Author: Jack Biondo, Audrey Magness, Anthony E. Mascia, Zhiyan Xiao, Yongbin Zhang 👨🔬
Affiliation: Cincinnati Children's Proton Therapy Center 🌍
Purpose: Proton FLASH-RT has shown promise reducing normal tissue toxicity while maintaining tumor control. However, in vivo experiments critically depend on achieving ultra-high dose rate (UHDR) and uniform dose. This study investigates the impact of varying spot spacing on dose rate and uniformity for small animal in vivo FLASH irradiation research.

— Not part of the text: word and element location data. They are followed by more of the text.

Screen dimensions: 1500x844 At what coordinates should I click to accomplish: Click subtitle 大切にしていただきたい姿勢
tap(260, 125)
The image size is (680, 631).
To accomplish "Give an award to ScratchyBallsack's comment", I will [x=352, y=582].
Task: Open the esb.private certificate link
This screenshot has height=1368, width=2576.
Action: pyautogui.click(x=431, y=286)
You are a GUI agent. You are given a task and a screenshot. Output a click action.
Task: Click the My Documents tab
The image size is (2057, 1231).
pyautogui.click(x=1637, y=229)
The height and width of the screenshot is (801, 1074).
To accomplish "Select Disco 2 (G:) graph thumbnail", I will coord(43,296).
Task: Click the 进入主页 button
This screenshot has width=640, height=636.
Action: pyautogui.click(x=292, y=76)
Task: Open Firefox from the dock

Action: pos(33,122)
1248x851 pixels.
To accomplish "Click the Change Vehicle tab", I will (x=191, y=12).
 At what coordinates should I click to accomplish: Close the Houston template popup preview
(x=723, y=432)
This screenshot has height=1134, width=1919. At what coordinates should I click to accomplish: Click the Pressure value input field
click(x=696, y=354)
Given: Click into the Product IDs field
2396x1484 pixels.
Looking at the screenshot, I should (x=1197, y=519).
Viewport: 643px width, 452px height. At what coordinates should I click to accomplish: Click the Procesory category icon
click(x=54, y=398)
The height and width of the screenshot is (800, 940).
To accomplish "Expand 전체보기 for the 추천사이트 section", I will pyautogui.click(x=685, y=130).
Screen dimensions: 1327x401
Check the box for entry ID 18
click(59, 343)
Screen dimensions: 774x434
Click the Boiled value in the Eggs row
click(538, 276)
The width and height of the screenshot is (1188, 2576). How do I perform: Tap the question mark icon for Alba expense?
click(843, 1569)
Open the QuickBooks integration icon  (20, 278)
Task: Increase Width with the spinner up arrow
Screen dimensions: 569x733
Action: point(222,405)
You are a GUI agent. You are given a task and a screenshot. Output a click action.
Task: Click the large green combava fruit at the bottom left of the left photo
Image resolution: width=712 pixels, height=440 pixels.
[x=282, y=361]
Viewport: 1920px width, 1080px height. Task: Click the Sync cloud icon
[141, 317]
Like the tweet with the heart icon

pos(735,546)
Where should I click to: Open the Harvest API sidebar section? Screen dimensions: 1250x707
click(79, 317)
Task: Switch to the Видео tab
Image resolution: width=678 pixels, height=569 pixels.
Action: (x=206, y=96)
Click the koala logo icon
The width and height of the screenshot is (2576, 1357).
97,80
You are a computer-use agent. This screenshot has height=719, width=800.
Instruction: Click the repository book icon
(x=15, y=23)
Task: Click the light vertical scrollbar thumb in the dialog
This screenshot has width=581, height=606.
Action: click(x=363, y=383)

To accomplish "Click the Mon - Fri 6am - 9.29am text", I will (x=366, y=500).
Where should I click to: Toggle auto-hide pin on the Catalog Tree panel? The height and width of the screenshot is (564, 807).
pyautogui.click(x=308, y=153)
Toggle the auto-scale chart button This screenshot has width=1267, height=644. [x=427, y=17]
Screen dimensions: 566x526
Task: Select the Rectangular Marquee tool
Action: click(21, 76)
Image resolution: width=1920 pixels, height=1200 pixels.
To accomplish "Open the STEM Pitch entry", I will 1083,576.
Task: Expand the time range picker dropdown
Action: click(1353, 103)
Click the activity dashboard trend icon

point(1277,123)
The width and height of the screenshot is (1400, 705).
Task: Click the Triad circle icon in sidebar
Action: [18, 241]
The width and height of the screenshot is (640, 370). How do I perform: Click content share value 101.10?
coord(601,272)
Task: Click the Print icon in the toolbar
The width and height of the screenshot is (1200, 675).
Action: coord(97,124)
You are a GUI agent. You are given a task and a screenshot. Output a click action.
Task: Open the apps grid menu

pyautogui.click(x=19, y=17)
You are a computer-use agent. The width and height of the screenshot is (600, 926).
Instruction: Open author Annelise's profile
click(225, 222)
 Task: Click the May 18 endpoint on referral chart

Methods: Irradiation was performed using a FLASH-enabled proton pencil beam scanning (PBS) system (250MeV) with a 36x36 mm field at Gantry 0. Four spot spacings (2 mm, 4 mm, 6 mm and 9 mm) were tested for two dose levels (10 Gy and 20 Gy). Dose verification was performed using an Advanced Markus ion chamber. Beam current was adjusted to characterize maximum and minimum dose rates. Field and voxel dose rates were reported using beam on time and a script analyzing delivery log files, respectively. Beam uniformity was assessed through analysis of radiochromic film, with field flatness evaluated for each spacing.
Results: Analysis shows that spot spacing affects both dose rate and field uniformity. For 10Gy, the maximum voxel dose rate was 119.5 Gy/s with 9mm spacing, and remained high at 116Gy/s and 105.7Gy/s for 6mm and 4mm spacing, respectively. However, it dropped drastically to 44.5 Gy/s with 2mm spacing. For 20Gy, the maximum dose rate was 115.4 Gy/s with 9mm spacing, stayed high for 6mm and 4mm, but declined to 89.7 Gy/s with 2mm. Field uniformity analysis showed that 9 mm spacing exhibited the largest variation in flatness. Notably, 6 mm spacing demonstrated the most consistent performance in flatness.
Conclusion: This study evaluates the impact of spot spacing on FLASH proton therapy dose rates and field uniformity. These findings are valuable to optimize beam delivery parameters for future preclinical studies.